(Records provided Opens)

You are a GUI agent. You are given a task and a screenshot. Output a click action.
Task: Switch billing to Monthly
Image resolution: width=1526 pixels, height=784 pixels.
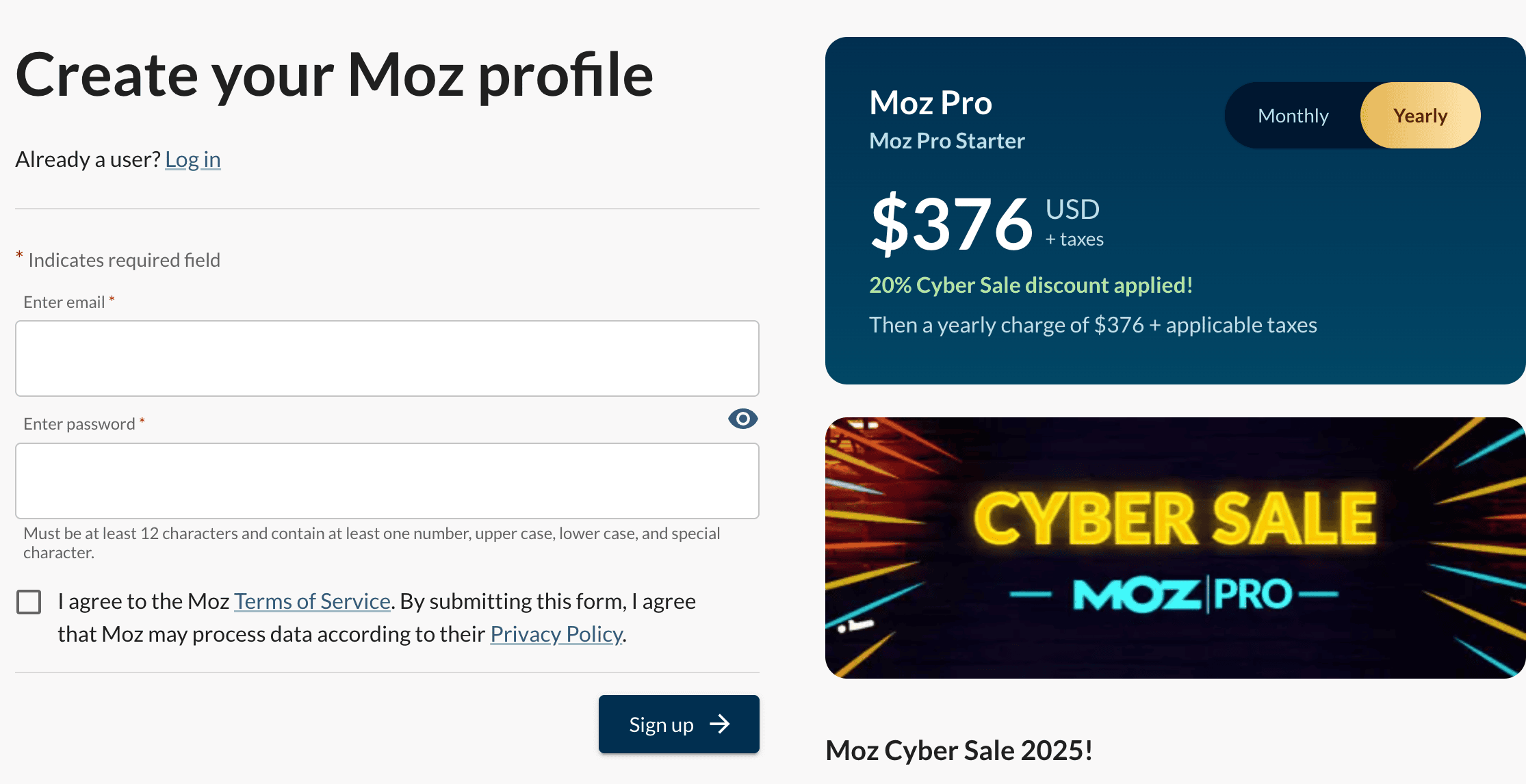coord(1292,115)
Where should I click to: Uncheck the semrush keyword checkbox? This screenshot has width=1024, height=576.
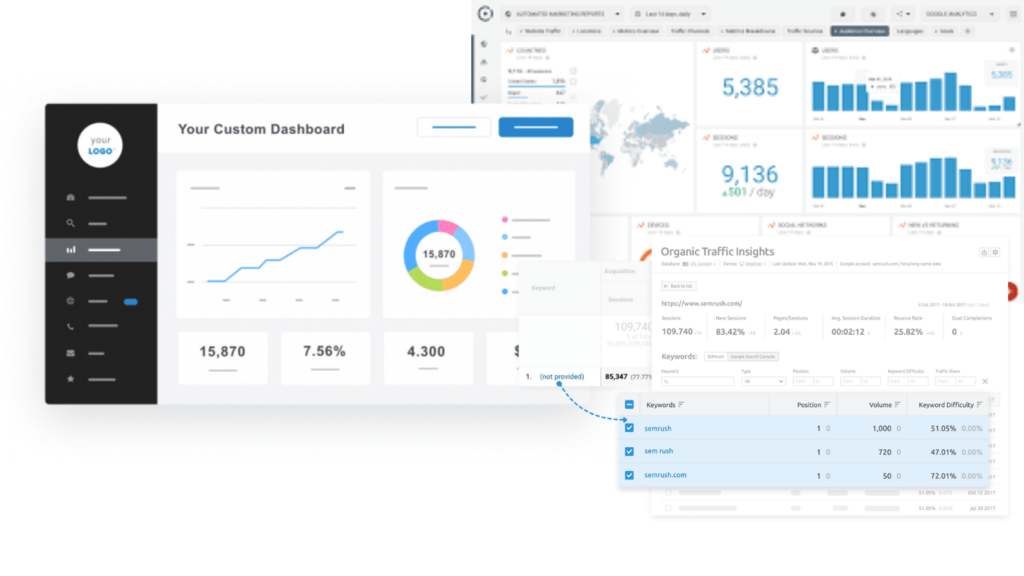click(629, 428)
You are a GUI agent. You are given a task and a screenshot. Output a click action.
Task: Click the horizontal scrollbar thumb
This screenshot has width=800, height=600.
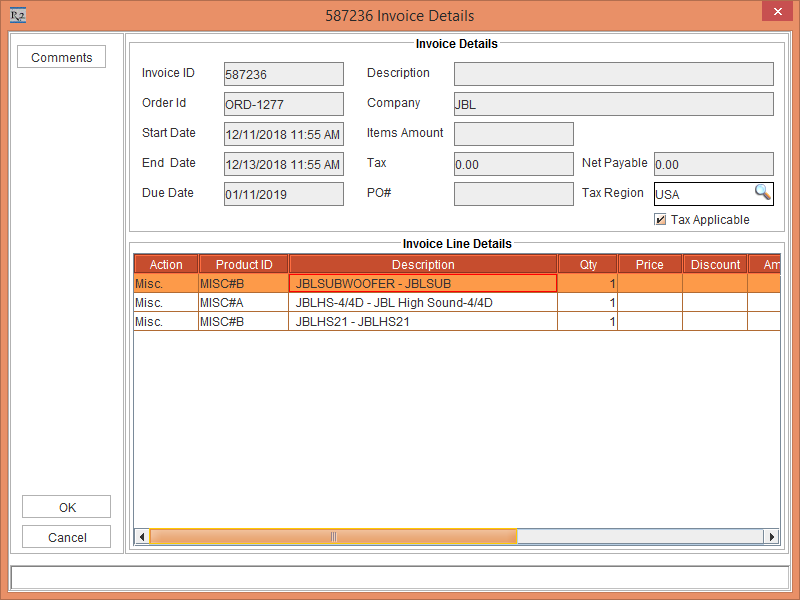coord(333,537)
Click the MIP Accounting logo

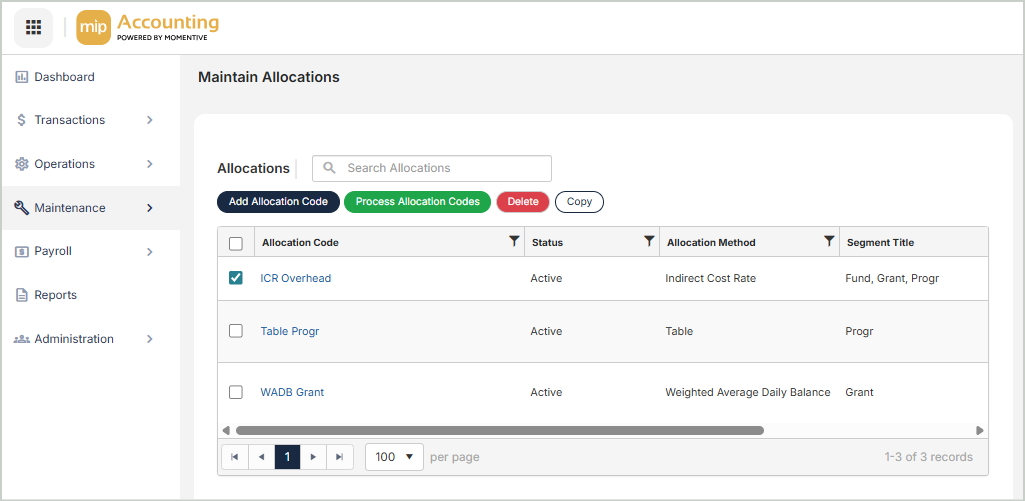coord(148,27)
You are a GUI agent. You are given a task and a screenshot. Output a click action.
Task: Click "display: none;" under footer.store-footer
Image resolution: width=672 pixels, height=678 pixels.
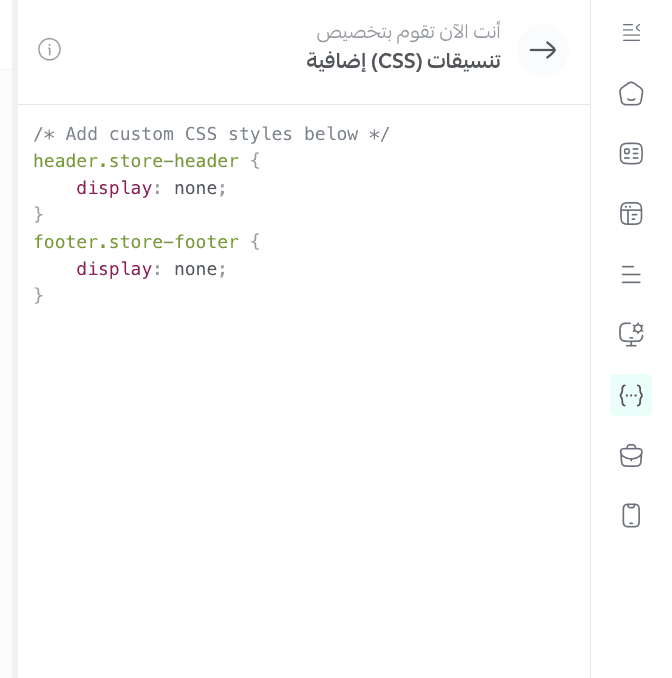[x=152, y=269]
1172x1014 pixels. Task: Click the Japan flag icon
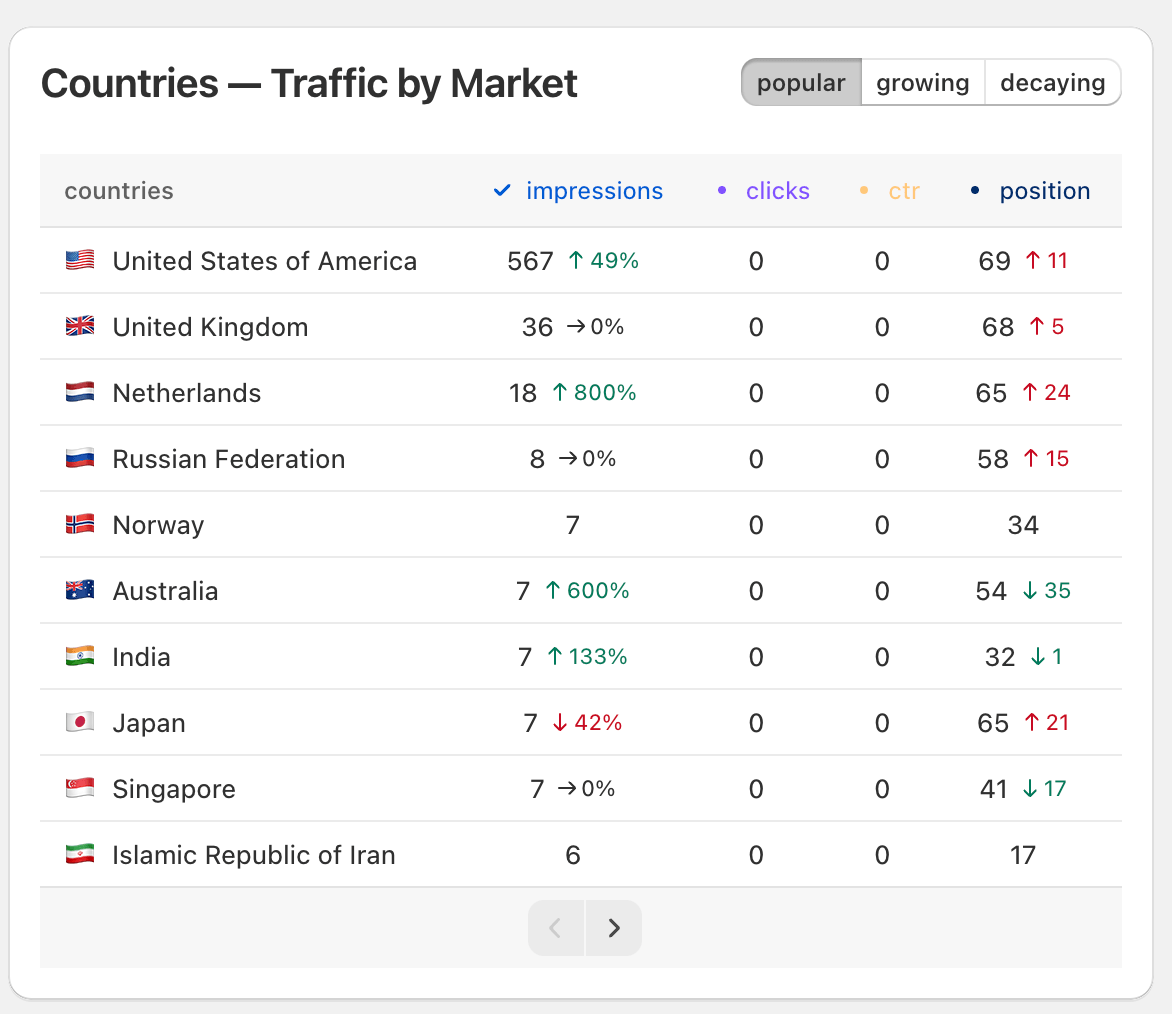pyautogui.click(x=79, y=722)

(Records provided Closes)

▸ Your goal
The lines from the one containing "Image resolution: width=672" through the last line of the data above are to be transcribed exactly, both included, with all pictures left out.

▸ Output for this task
Image resolution: width=672 pixels, height=678 pixels.
[x=152, y=269]
1172x1014 pixels. Task: Click the Japan flag icon
pyautogui.click(x=79, y=722)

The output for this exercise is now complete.